■ **Exercise requirements**
A – Answer these questions about the passage on Edward Snowden and state surveillance:
(i) Who, writing in The Guardian, maintains that the ECHR will provide a legal solution to the activities Snowden highlighted?
(ii) What was protecting national security once considered to be?
(iii) Why were technical contractors recruited into security agencies?
B – Which people are named in the passage on Edward Snowden and state surveillance?
C – Can you carry the passage on Edward Snowden and state surveillance forward, starting after its last sentence?

■ **Passage to read**
begin

Edward Snowden, The European Convention on Human Rights and State Surveillance ~ Colin Murray, Human Rights in Ireland.

The Edward Snowden Affair tells us much about how the role of intelligence agencies, and legal oversight of their activities, has changed in the 21st century. Some, like Professor Douwe Korff, writing in The Guardian, maintain that the ECHR will provide a legal solution to the questionable activities highlighted by Snowden; ‘under the ECHR the UK has a duty to prevent its US friends like the NSA from spying on the data and communications of British and other individuals. In fact, it does the opposite, and facilitates such access – again in flagrant breach of its ECHR obligations.’ This post examines whether we can indeed put our faith in the Convention when it comes to state surveillance.

The role of “technical contractors” like Snowden (pictured above) highlights the increasing privatisation of security agencies. Protecting national security was once considered to be the core function of the state. For the US or UK. even at the height of the Cold War, state secrets would be shared (if at all) with only a trusted group of international partners. Today, as surveillance becomes increasingly technical, tasks which were once entrusted to select groups of security-service operatives are now being contracted out with increasing regularity. It is no great surprise that such actors, recruited in order to lower the cost of intelligence gathering and to bring particular technical expertise into security agencies on a short-term basis, have much less institutional loyalty than traditional operatives. They make for ideal whistle-blowers.

end

■ **Recorded data**
begin

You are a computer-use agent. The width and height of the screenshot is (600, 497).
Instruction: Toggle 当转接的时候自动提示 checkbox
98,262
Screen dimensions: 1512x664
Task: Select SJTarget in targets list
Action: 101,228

end
begin

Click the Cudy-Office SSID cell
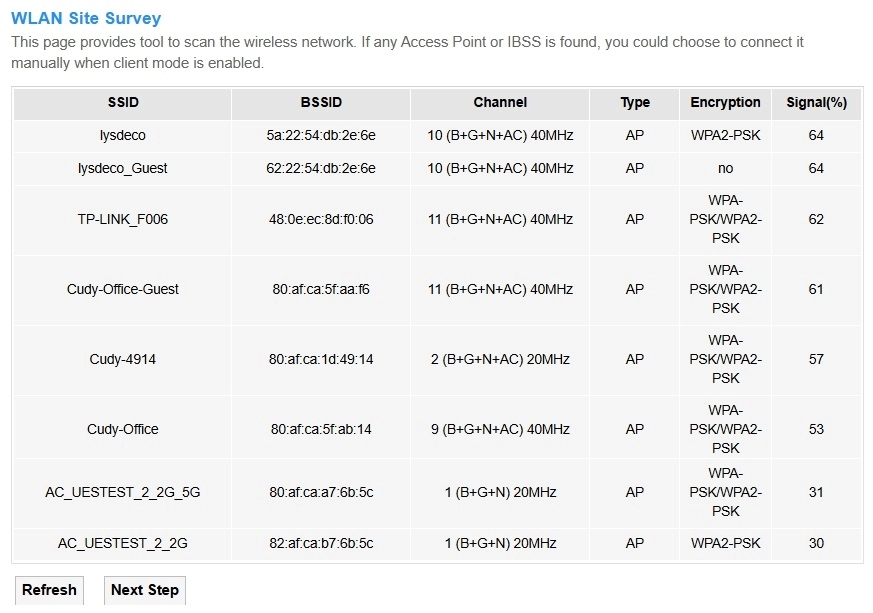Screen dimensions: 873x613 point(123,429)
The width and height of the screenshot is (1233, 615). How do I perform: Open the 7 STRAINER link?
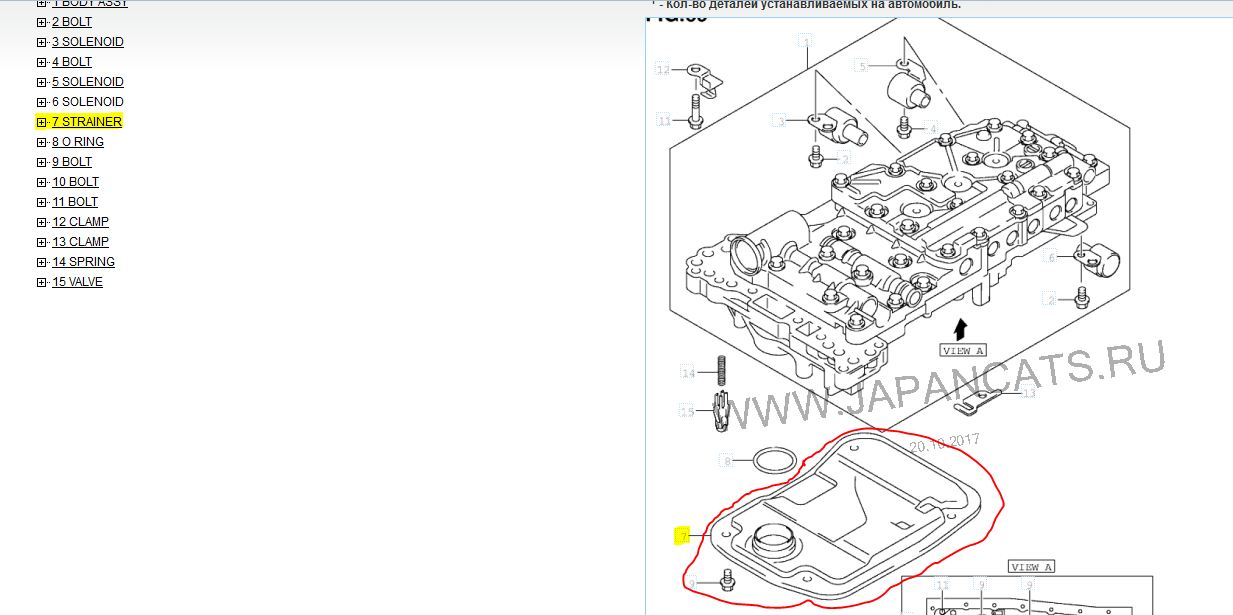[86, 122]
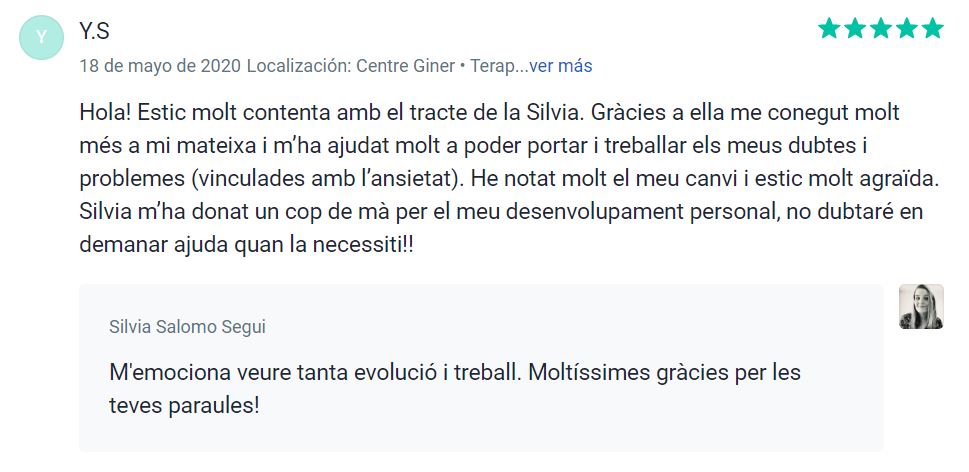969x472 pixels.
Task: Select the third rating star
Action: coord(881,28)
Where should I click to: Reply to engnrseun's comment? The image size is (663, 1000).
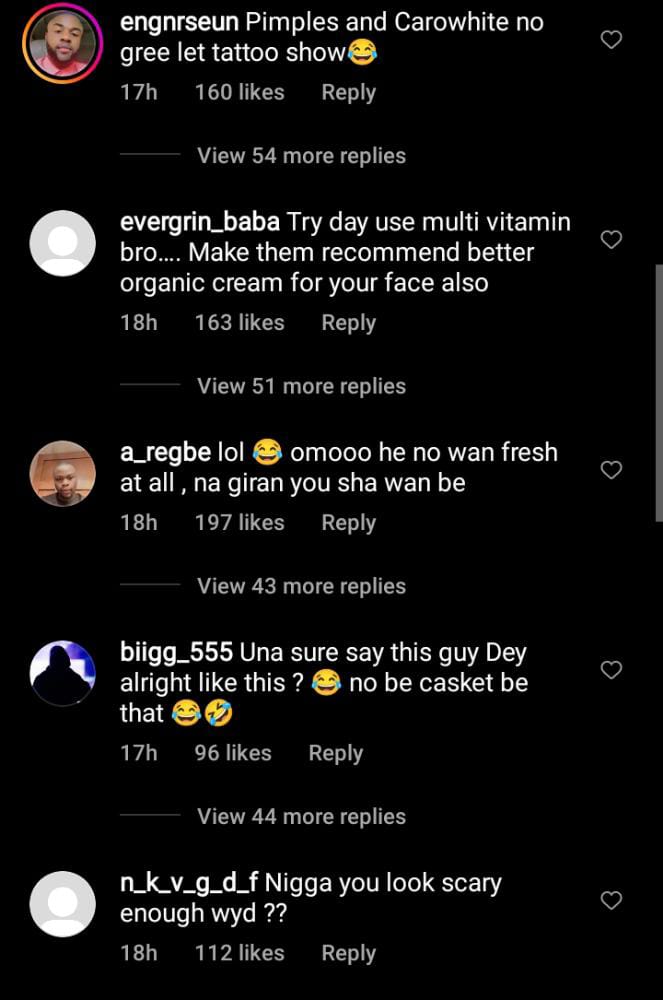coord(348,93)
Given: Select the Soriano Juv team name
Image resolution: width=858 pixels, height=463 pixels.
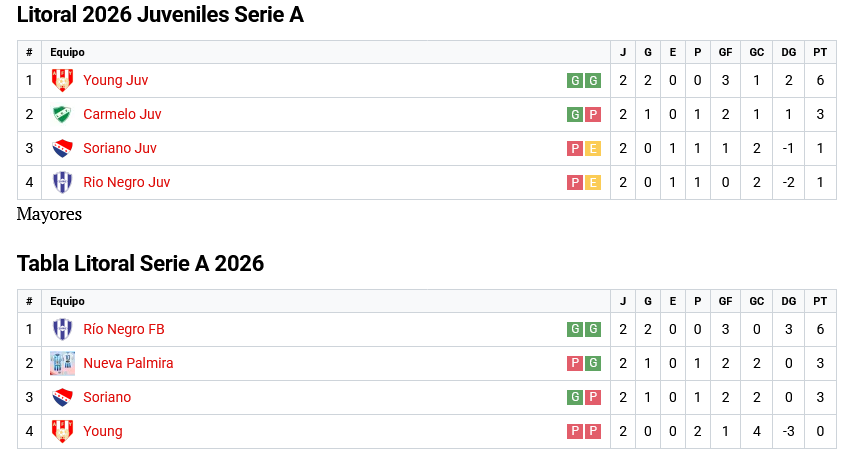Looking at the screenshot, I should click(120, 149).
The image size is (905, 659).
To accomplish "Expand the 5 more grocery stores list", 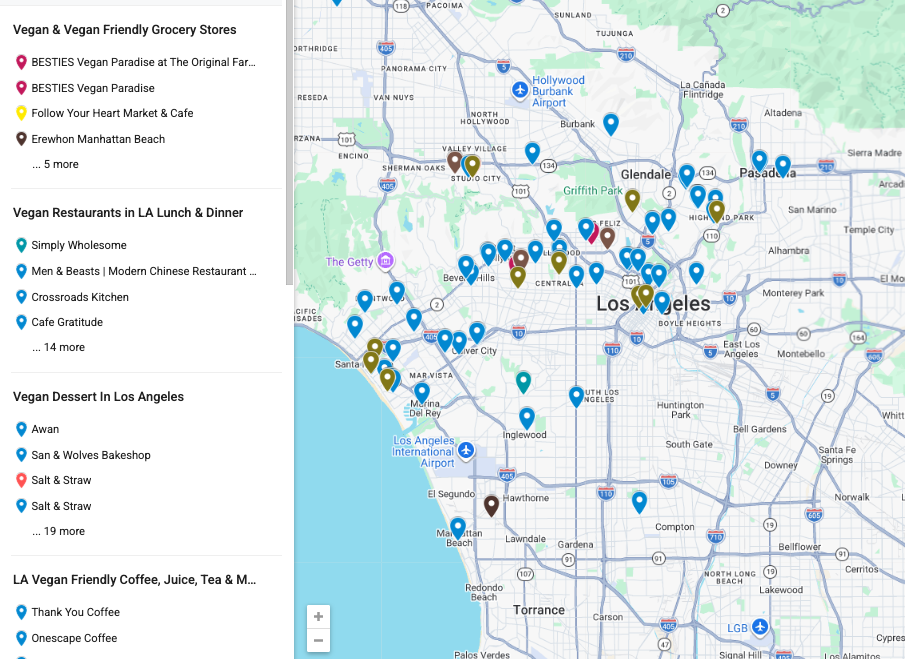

end

■ **Responses for each task**
A –
(i) Professor Douwe Korff.
(ii) The core function of the state.
(iii) To lower the cost of intelligence gathering and to bring particular technical expertise into security agencies on a short-term basis.

B – Edward Snowden, Colin Murray, Douwe Korff

C –
The problem is that the existing legal framework does not provide much scope for redress once an alleged “abuse of powers” in the intelligence field is exposed. Article 8 ECHR does provide for a right to private and family life, but this is a qualified right, which can be justifiably restricted if the restriction is “provided by law”, necessary in a democratic society and meets a public goal such as the maintenance of national security.

In the surveillance context, government has historically found it relatively easy to satisfy these requirements. In terms of the national security interest to be considered alongside the privacy right, the European Court has given states considerable leeway where the fight against terrorism is at issue. Having no access to intelligence information for itself, the Court tends to accept the state’s appraisal of the threat. A good example of this leeway can be seen in the case of Klass v Germany, in which the applicants were lawyers acting for members of the Red Army Faction. They were subject to surveillance measures by the German Government, monitoring their correspondence and telephone communications without their knowledge. The Court found that this monitoring involved a justified restriction of the right to privacy (at [48]):

‘[T]he Court, in its appreciation of the scope of the protection offered by Article 8, cannot but take judicial notice of … [the fact that] [d]emocratic societies nowadays find themselves threatened by highly sophisticated forms of espionage and by terrorism, with the result that the State must be able, in order effectively to counter such threats, to undertake the secret surveillance of subversive elements operating within its jurisdiction’.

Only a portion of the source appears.